This project provides a simple transformation of Alma publishing profile XML data to the XML formatting required by the SCSB ingest process.
This codebase is being developed for the BTAA ReCAP/SCSB pilot project. It is used so the BTAA can kick the proverbial tires on the SCSB software and evaluate its effectiveness as a commitments registry for the BTAA's Big Collection initiative.
- Ruby 3
- Nokogiri gem
- RubyMarc gem
This code base has been tested using Ruby 3. The gem dependencies will be installed by the setup process.
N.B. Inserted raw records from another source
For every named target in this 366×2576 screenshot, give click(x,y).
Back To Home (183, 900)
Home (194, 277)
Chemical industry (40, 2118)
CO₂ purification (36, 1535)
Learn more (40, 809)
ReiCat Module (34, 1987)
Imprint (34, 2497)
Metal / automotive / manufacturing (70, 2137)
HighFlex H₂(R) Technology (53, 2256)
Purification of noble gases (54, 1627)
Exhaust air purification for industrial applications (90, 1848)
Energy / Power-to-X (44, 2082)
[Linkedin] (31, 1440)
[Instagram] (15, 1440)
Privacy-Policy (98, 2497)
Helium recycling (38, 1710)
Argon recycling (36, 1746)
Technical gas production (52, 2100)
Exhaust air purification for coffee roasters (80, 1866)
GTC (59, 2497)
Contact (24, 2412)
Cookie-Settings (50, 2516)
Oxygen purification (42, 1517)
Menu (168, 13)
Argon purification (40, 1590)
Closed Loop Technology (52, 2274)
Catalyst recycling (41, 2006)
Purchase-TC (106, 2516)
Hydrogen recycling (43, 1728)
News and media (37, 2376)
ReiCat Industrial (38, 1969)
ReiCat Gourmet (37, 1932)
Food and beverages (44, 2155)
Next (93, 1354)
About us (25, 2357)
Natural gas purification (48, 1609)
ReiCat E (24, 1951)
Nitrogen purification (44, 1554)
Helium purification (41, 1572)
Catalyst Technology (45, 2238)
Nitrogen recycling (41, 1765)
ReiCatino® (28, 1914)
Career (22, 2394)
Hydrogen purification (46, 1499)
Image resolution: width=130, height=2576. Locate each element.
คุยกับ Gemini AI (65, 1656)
Create a location on your file system for the input and output data directories. Note that the root directory path can be any location, but the sub-directories alma-published-data
and scsb-ingest-xml
must be present since the codebase expects these directories to exist.
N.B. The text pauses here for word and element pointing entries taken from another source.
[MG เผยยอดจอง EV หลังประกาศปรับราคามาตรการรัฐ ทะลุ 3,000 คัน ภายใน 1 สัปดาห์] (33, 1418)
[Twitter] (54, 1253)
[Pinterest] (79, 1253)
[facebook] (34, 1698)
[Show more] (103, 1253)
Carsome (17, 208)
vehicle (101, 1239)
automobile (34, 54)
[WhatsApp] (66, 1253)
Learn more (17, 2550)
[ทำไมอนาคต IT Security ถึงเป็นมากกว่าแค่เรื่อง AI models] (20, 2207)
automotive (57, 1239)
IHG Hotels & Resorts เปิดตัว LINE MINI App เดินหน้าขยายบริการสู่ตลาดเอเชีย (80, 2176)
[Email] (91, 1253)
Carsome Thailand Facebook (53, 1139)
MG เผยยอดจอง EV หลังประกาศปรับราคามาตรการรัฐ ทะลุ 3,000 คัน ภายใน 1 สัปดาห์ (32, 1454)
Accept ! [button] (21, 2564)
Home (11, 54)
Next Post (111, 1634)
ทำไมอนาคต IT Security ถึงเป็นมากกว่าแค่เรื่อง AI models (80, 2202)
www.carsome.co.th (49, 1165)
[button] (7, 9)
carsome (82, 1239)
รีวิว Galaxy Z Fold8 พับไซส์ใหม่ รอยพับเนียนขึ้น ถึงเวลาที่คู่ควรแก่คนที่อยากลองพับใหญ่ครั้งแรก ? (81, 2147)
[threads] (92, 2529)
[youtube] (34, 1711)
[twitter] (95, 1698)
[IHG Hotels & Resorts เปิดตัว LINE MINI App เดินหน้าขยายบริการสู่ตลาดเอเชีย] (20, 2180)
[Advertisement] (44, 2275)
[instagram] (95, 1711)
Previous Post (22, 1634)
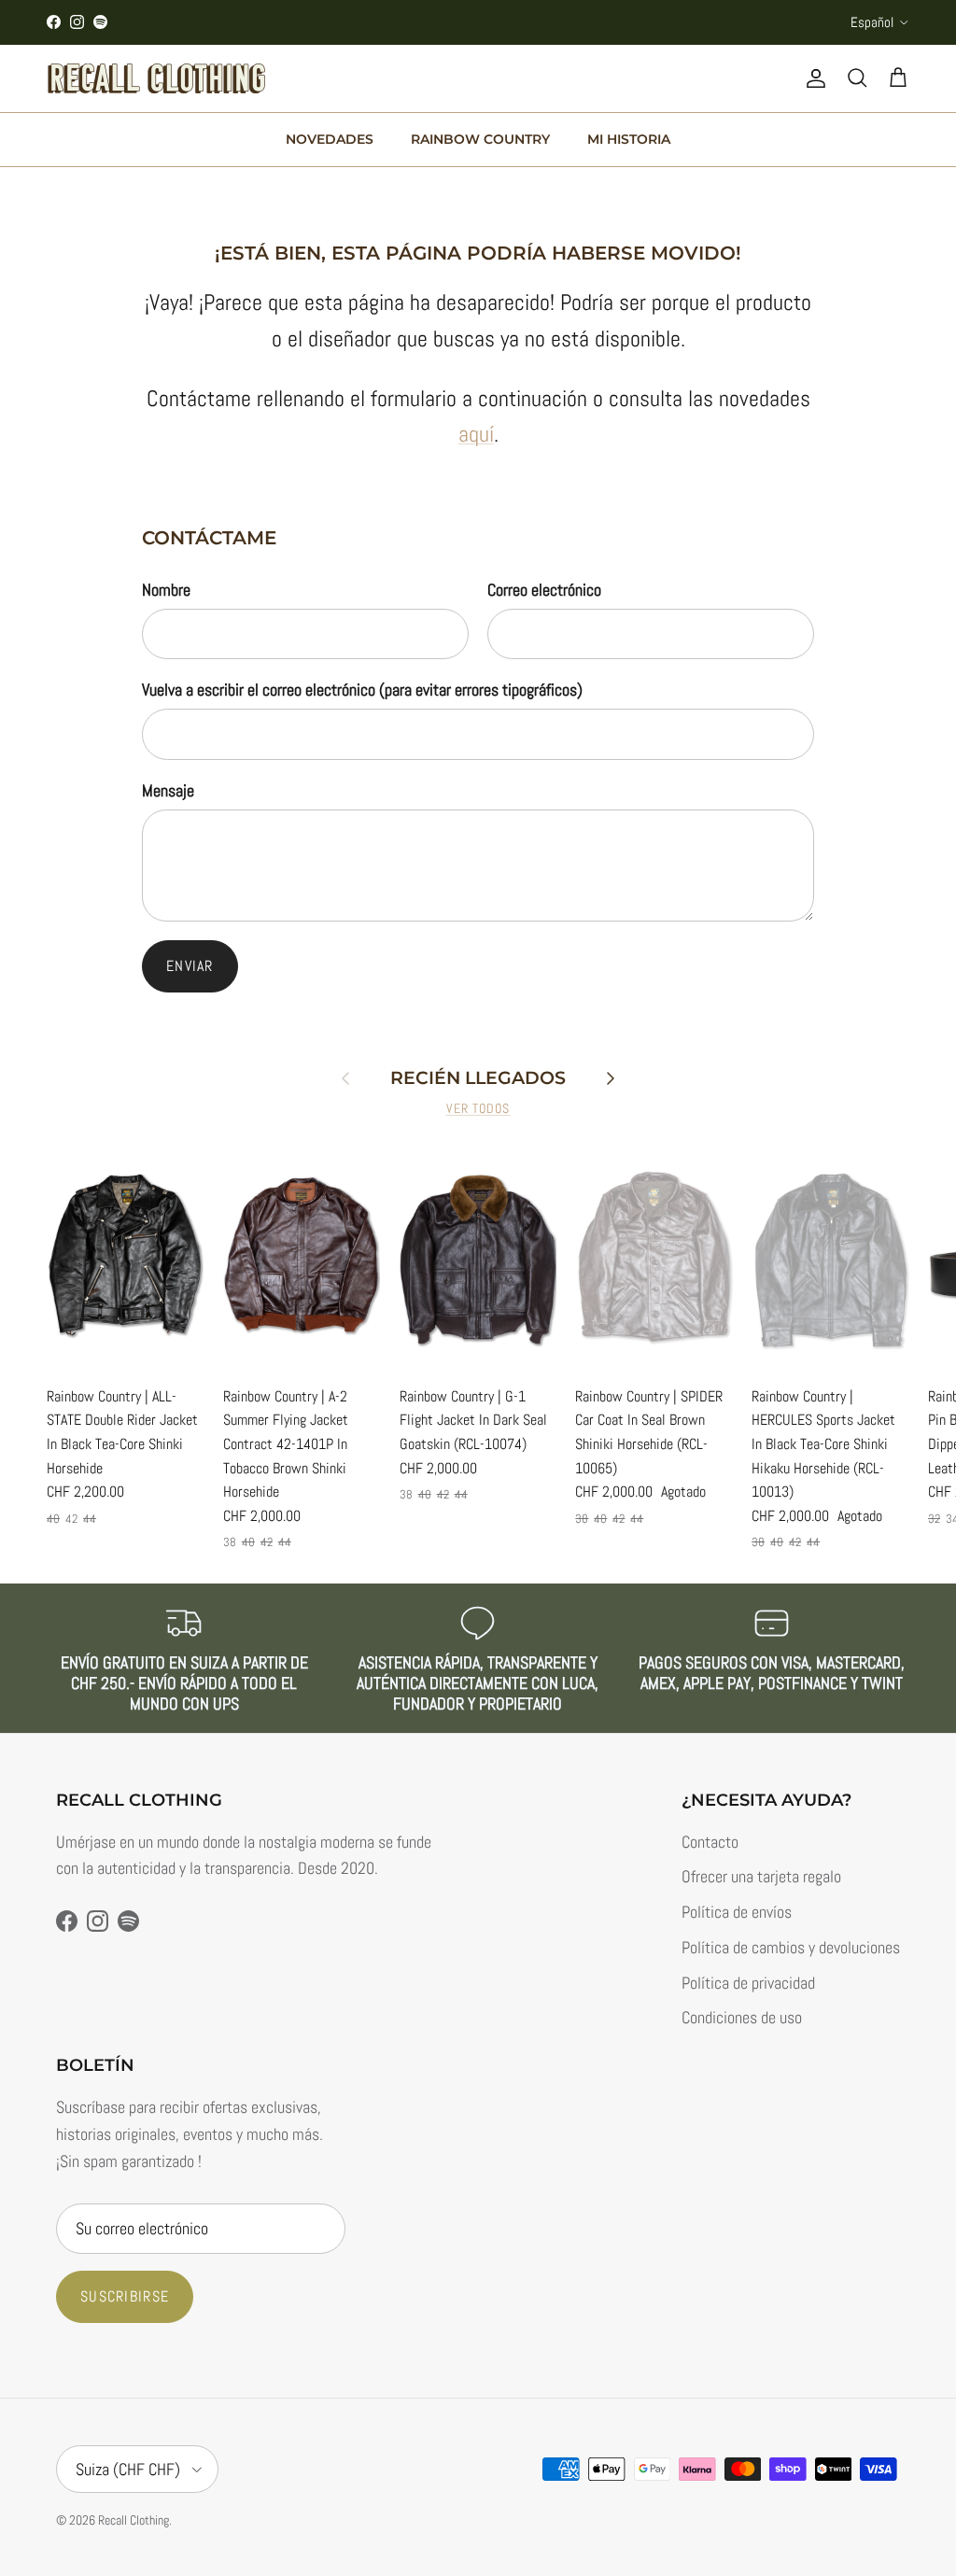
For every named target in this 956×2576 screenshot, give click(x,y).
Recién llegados (478, 1078)
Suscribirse (124, 2296)
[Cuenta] (812, 78)
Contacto (710, 1841)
$ mkdir -p ~/Documents/programming/data/scsb
$ mkdir ~/Documents/programming/data/scsb/alma-published-data
$ mkdir ~/Documents/programming/data/scsb/scsb-ingest-xml
Download the Alma publishing profile data and place the files in the input data directory, alma-published-data
. Uncompress and extract the XML files from the tarballs:
$ cd ~/Documents/programming/data/scsb/alma-published-data
$ for file in *.gz; do tar xfz $file; done
- Clone this repository
- Install the dependencies
- Update the configuration file
- Set the root data_directory from setup step 1
- Set your institution_code
- Review the MARC enrichment fields and subfields if your publishing profile did not use the same values
$ git clone https://github.com/UW-Madison-Library/alma-scsb-ingest-transfrorm.git
$ cd alma-scsb-ingest-transform
$ bundle install
$ cp transform.yml.example transform.yml
$ nano transform.yml
$ ruby main.rb
This will generate SCSB ingest XML files in the output data directory created in the setup section. It will generate an output file for each input file. Output files will have a file name based on the input file with -scsb-ingest
appended in order to make debugging easier.